• EXERCISE AIM
Write out, word for word, every line in the data below from the one containing "Task: Like YellowFlash's main tweet" to the one containing "The image size is (404, 303).", both of them included.

• THE DATA
------------------------------
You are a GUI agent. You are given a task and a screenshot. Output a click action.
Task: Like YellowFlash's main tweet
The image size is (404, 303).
------------------------------
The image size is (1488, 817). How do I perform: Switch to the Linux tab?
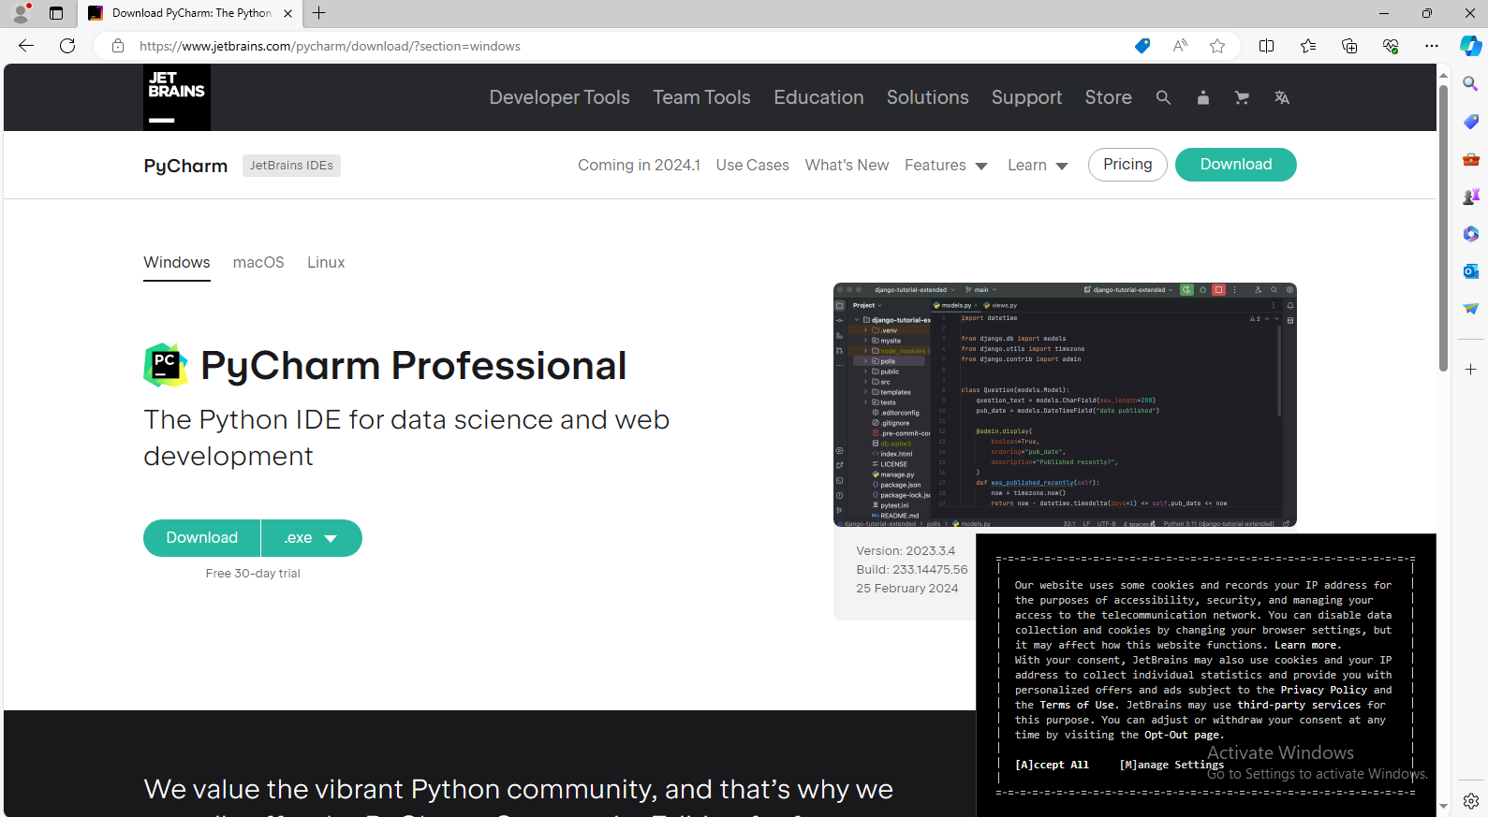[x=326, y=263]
------------------------------
• TASK SOLUTION
Task: Like YellowFlash's main tweet
The image size is (404, 303).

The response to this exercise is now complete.